Module

pycaret.datasets

Module to get datasets in pycaret

Functions 1

get_data(dataset: str = 'index', folder: Optional[str] = None, save_copy: bool = False, profile: bool = False, verbose: bool = True, address: Optional[str] = None)

Function to load sample datasets.

Order of read: (1) Tries to read dataset from local folder first. (2) Then tries to read dataset from folder in GitHub "address" (see below) (3) Then tries to read from sktime (if installed) (4) Raises error if none exist

List of available datasets on GitHub can be checked using (1) get_data('index') or (2) get_data('index', folder='time_series/seasonal) (see available "folder" options below)

Example#

from pycaret.datasets import get_data all_datasets = get_data('index') juice = get_data('juice')

dataset: str, default = 'index'

Index value of dataset.

folder: Optional[str], default = None

The folder from which to get the data.
If 'None', gets it from the "common" folder. Other options are:
    - time_series/seasonal
    - time_series/random_walk
    - time_series/white_noise

save_copy: bool, default = False

When set to true, it saves a copy in current working directory.

profile: bool, default = False

When set to true, an interactive EDA report is displayed.

verbose: bool, default = True

When set to False, head of data is not displayed.

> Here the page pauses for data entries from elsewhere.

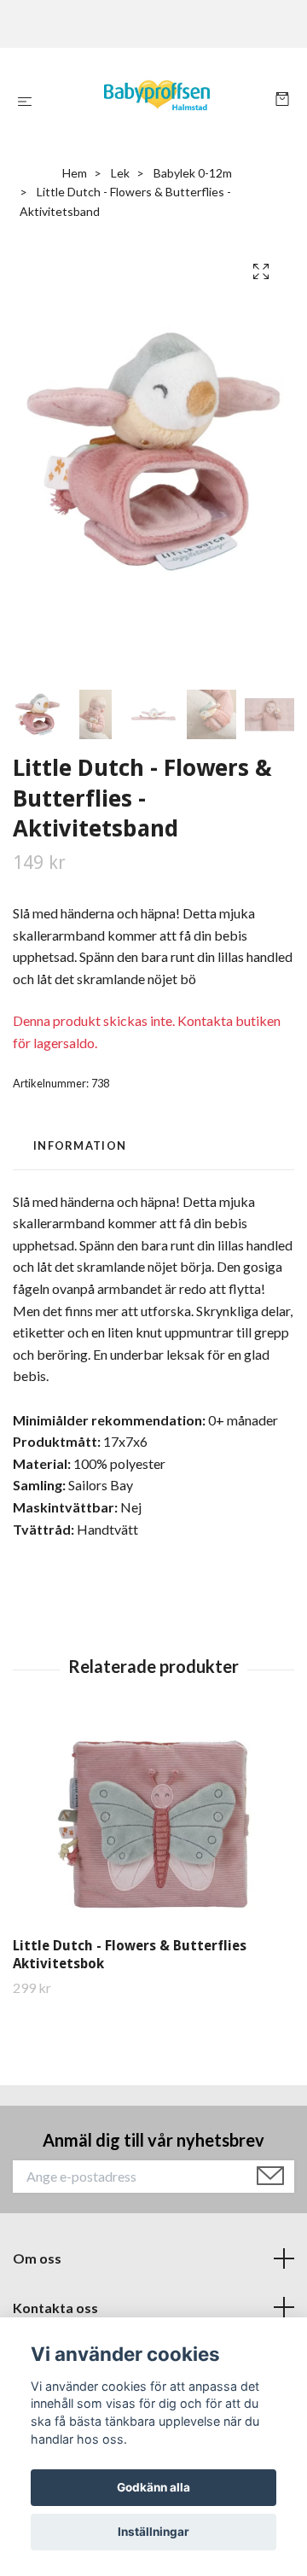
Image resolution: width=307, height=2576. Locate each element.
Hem (74, 173)
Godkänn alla (153, 2487)
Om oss (37, 2258)
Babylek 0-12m (193, 173)
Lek (120, 173)
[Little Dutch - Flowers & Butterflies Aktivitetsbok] (153, 1824)
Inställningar (153, 2531)
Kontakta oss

address: string, default = None

Download url of dataset. Defaults to None which fetches the dataset from
"https://raw.githubusercontent.com/pycaret/datasets/main/". For people
having difficulty linking to github, they can change the default address
to their own
(e.g. "https://gitee.com/IncubatorShokuhou/pycaret/raw/master/datasets/")

Returns:

pandas.DataFrame

Warnings#

  • Use of get_data requires internet connection.

Raises#

ImportError

(1) When trying to import time series datasets that require sktime,
but sktime has not been installed.
(2) If the data does not exist